| Aim |
In the lines starting with the one that contains "Where should I" and ending with the one that contains "(x=466, y=576)", replace "options arrow" with "dropdown arrow" and return only those lines, with nothing else altered. Leave the pictures out of your answer.

| Provided material |

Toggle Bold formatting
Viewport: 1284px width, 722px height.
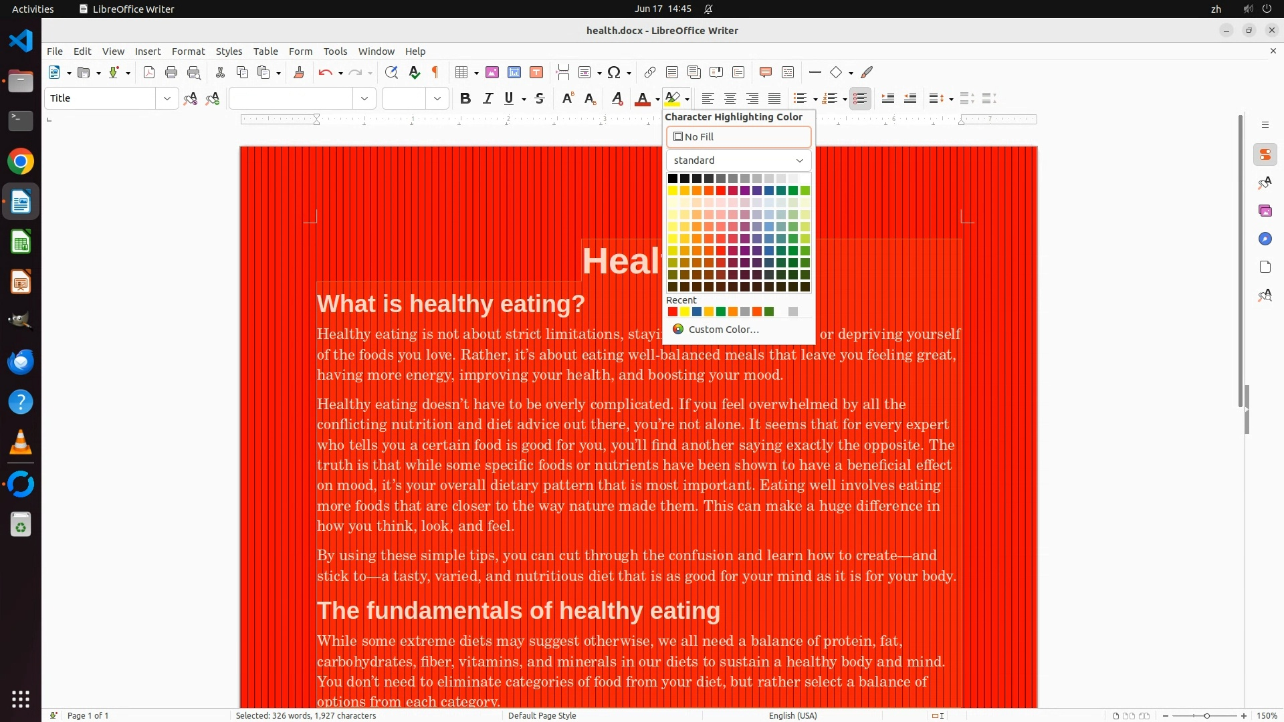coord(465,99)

--

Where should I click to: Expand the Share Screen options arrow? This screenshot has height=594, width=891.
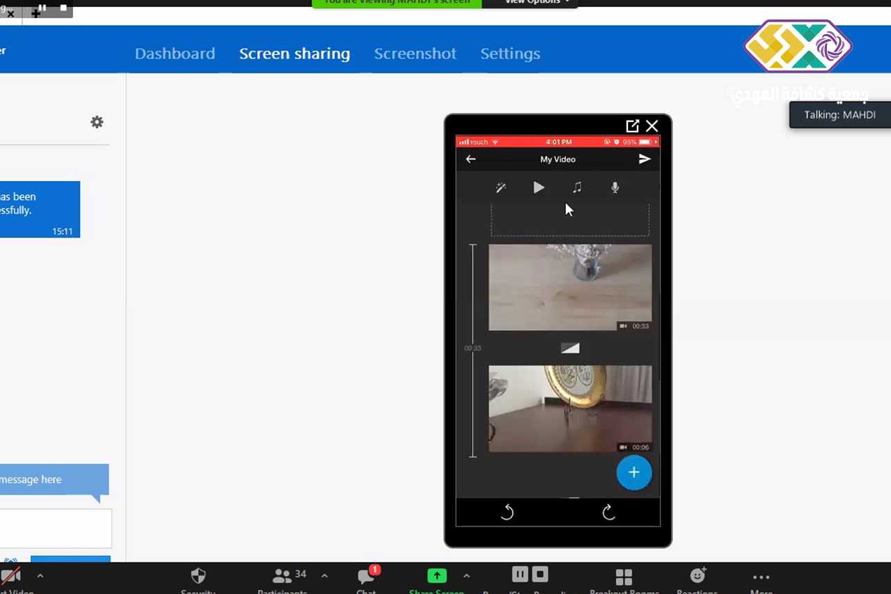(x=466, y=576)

| Reply to the task |
Where should I click to: Expand the Share Screen dropdown arrow? This screenshot has height=594, width=891.
(x=466, y=576)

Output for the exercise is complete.